This one is a bit longer and I don’t hold back.  Be warned. 

God seeks to set the oppressed free, to liberate those suffering poverty, and God seeks to transform us into his image by making us his partners in this purpose. That’s another way to describe God’s Kingdom: our partnership with God to love hurting and broken people and seek justice, through which we will become more like Jesus.”

Starts at 0:15, midway through a joke.  Oh, well, I kind of messed up the joke, anyway. 

One thought on “An Acceptable Fast

  1. Jim Allyn

    This is a good one, Mike. And I love that you don’t hold back! The world needs more of that. There’s a lot of stuff that doesn’t get said that needs to be said, and you just said some of it. Thank you.

    Some thoughts on a few things you said (I may not have the quotes exact, but close enough):

    “The gospel is not just Jesus and me.”

    And how! The gospel is about what we do for others. It seems to me that many people who call themselves “Christian” don’t get this. I recently heard somebody say, “I am so glad I am saved!” My first thought was, “A billion people will go to bed hungry tonight, and you’re worried about being saved? Man, you ain’t saved until those people are fed.” I don’t have time to worry about being saved. I’ve got to feed the hungry, clothe the naked, and so on. I’ve got to love my neighbors, all seven and a half billion of them. (Even though some of them make that very hard to do.) I assume that by “saved” most people mean “going to heaven.” I don’t have time to worry about going to heaven, I’m working too hard to do THIS life right to worry about the next one. And I think whenever I get to whatever the next life may be, Jesus is going to be OK with that.

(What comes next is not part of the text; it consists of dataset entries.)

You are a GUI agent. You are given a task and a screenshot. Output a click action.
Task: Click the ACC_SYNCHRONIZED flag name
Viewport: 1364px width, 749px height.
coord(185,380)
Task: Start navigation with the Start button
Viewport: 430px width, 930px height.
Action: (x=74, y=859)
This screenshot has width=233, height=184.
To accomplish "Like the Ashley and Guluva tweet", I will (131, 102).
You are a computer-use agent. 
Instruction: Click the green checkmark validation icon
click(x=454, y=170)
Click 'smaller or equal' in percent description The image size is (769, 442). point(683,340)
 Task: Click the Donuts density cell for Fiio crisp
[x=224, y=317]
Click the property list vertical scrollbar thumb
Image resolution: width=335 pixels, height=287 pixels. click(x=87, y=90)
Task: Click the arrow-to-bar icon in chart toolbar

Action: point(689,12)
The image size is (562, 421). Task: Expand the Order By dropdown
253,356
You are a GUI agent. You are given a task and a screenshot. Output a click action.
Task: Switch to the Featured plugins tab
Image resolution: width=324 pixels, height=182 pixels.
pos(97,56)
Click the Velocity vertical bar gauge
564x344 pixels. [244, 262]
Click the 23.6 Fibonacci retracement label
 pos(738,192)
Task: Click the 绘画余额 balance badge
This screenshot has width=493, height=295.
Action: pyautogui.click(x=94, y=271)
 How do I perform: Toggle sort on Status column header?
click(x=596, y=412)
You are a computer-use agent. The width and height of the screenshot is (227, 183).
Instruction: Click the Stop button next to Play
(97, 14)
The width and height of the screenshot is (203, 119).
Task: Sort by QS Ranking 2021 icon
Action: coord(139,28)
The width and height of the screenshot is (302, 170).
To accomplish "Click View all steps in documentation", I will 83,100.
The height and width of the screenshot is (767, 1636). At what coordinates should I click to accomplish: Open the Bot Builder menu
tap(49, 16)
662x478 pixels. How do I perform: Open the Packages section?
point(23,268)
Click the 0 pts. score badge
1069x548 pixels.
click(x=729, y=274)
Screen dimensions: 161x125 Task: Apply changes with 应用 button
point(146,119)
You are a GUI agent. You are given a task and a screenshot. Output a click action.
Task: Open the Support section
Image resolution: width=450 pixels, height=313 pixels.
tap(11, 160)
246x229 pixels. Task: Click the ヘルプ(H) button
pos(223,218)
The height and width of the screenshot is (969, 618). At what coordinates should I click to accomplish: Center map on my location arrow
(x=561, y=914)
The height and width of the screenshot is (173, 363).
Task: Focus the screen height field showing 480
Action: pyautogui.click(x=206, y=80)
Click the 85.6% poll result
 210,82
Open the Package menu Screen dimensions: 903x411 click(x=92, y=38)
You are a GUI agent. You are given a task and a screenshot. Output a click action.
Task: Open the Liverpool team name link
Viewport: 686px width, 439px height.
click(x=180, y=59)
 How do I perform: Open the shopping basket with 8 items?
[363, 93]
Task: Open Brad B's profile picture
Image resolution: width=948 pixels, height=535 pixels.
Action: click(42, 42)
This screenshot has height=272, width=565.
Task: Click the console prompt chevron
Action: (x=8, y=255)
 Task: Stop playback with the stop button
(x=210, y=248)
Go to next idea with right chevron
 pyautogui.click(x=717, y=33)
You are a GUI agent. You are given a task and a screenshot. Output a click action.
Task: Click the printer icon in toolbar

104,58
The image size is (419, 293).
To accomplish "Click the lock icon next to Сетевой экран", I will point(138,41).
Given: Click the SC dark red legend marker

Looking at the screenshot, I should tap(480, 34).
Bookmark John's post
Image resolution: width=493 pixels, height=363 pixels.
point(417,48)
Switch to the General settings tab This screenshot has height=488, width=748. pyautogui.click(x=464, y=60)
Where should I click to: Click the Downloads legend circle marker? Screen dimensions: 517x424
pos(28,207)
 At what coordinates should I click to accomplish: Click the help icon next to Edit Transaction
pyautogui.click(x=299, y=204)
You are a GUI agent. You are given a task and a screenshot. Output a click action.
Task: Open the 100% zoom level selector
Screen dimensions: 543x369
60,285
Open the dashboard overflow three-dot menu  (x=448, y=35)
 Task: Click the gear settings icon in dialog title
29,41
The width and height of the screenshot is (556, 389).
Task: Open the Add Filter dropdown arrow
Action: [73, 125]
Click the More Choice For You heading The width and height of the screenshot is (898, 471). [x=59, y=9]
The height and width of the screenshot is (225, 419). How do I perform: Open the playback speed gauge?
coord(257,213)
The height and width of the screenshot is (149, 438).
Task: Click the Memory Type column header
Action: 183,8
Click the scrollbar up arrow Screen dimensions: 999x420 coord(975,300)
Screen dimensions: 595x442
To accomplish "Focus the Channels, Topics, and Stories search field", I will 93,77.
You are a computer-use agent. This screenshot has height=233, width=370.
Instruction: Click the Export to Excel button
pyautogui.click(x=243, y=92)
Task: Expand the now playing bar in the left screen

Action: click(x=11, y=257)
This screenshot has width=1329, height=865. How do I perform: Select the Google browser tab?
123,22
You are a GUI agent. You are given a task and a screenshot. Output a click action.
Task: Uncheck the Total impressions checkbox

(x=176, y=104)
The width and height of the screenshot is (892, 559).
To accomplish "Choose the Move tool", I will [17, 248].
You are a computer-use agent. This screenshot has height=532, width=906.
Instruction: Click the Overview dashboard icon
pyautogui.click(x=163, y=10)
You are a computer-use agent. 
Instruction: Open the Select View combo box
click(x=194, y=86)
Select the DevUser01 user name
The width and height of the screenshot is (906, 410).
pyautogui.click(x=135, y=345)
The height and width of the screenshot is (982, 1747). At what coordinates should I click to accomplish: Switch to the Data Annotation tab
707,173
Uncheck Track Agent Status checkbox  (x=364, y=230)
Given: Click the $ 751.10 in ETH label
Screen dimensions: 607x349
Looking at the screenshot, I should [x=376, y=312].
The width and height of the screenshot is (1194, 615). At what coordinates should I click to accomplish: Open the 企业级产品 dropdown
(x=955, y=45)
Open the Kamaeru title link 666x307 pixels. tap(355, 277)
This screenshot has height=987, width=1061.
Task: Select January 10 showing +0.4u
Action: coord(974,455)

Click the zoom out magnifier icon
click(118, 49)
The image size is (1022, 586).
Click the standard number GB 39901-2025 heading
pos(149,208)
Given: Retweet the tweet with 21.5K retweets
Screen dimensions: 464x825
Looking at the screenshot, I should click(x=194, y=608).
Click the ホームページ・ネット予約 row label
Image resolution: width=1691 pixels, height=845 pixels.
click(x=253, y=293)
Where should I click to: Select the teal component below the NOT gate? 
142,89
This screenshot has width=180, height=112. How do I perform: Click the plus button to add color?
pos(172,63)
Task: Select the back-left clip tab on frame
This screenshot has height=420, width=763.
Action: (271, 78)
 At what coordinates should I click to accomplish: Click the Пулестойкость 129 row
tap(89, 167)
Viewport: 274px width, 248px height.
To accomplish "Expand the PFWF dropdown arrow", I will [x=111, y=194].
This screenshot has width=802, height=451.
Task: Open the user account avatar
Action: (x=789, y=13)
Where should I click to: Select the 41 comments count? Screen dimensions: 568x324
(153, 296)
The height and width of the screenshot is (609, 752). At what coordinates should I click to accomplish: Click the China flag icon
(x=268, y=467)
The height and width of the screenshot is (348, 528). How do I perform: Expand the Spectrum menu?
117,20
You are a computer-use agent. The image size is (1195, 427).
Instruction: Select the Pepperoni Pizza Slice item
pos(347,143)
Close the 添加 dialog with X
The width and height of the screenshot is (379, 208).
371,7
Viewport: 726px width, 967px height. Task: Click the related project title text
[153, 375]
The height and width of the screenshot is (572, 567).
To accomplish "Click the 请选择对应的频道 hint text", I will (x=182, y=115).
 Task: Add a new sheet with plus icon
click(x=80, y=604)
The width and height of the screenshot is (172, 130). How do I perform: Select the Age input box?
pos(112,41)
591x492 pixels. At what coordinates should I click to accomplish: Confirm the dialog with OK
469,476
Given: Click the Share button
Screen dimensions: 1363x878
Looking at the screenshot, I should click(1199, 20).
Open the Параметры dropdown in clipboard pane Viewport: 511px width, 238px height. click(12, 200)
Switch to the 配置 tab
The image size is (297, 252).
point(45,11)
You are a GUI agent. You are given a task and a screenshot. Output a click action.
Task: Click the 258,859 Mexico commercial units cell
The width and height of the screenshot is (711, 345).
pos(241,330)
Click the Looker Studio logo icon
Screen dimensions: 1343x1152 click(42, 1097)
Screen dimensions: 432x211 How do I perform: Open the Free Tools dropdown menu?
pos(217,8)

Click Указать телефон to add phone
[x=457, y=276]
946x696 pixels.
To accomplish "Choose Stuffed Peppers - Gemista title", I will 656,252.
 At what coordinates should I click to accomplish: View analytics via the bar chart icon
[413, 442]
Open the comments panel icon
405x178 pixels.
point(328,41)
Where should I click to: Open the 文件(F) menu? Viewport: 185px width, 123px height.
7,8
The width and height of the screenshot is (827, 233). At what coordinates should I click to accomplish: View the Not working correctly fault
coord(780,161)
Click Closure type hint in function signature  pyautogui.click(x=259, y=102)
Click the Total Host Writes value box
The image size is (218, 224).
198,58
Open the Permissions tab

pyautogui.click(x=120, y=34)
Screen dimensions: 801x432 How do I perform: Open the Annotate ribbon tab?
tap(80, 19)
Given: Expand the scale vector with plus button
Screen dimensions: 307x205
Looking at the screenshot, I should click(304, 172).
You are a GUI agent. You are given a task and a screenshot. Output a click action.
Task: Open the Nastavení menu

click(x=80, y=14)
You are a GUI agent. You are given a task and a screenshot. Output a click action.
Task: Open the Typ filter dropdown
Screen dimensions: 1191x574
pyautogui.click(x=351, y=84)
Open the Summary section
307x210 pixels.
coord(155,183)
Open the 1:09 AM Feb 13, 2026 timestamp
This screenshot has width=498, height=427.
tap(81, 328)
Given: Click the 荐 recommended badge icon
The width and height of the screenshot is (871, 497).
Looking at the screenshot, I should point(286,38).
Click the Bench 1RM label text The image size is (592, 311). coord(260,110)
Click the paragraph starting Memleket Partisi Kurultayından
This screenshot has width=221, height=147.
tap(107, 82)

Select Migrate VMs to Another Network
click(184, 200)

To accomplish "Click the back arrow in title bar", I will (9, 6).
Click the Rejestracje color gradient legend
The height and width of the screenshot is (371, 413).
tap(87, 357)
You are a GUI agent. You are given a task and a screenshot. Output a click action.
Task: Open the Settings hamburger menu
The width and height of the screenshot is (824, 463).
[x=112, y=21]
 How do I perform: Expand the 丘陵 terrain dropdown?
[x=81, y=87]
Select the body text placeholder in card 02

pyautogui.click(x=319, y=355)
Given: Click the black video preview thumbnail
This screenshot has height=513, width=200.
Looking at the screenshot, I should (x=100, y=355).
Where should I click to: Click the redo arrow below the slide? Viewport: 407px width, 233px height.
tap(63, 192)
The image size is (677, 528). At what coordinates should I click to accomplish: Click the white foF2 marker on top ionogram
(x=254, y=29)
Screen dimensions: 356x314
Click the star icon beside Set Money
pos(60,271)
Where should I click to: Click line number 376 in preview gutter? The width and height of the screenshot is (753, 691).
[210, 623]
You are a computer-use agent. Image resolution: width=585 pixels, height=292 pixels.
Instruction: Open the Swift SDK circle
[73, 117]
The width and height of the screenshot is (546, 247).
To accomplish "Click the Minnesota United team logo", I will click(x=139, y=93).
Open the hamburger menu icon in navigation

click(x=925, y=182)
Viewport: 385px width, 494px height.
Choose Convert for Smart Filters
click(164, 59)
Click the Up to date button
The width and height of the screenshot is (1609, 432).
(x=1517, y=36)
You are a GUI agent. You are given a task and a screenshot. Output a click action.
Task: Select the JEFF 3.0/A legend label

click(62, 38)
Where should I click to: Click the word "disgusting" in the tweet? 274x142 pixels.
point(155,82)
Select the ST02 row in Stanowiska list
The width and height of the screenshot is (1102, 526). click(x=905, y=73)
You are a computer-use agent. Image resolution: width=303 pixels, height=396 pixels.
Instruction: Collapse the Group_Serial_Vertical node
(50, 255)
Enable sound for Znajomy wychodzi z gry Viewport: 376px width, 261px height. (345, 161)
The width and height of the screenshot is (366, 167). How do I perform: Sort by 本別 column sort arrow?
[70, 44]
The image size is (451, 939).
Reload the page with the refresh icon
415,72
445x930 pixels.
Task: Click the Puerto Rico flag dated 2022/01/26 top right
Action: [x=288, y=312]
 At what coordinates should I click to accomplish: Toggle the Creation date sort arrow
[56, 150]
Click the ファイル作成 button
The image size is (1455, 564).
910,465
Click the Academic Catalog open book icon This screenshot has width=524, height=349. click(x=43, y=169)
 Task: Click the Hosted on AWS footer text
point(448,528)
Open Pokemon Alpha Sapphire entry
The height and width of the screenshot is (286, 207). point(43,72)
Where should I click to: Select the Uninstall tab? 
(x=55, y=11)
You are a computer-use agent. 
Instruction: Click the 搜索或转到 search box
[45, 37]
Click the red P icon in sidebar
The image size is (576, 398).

    “Poverty doesn’t happen in a vacuum. … Choices and systemic injustice. … Other people’s choices. … Rich, powerful, and greedy choices.”

    Oh, yes. It is far more about other people’s choices and systemic injustices than individual choices. There are five men on Earth who between them possess as much wealth as the bottom half of Earth’s population. (Notice that I said “possess” and not “own.” There is a difference.) Each of those men possesses as much wealth as 750 million other people. That is NOT how God intended the wealth he put on this planet to be distributed. I often hear people say, “Well, if some people work harder, they should have more.” NOBODY works 750 million times as hard as anybody else, and NOBODY is entitled to 750 million times as much wealth as anybody else. This is a systemic injustice, and that system of injustice is capitalism, which I have concluded is completely incompatible with Christianity. It is capitalism that allows one person to have 750 million times as much as another person, and it is wrong, wrong, wrong. And, I believe, for most of us, when we think about inequality of income and wealth, we think about it in the wrong direction: up instead of down. I know a man who has several hundred feet of waterfront property, with a 14 thousand square foot home, a swimming pool, and two tennis courts. I used to think, “How come he has all that and I live in a 50 year old mobile home that leaks in the winter?” I was seeing things wrong when I thought that. Now I think, “How come I have the luxury of living in a 50 year old mobile home that leaks in the winter, when a billion and a half people live in mud huts and caves?”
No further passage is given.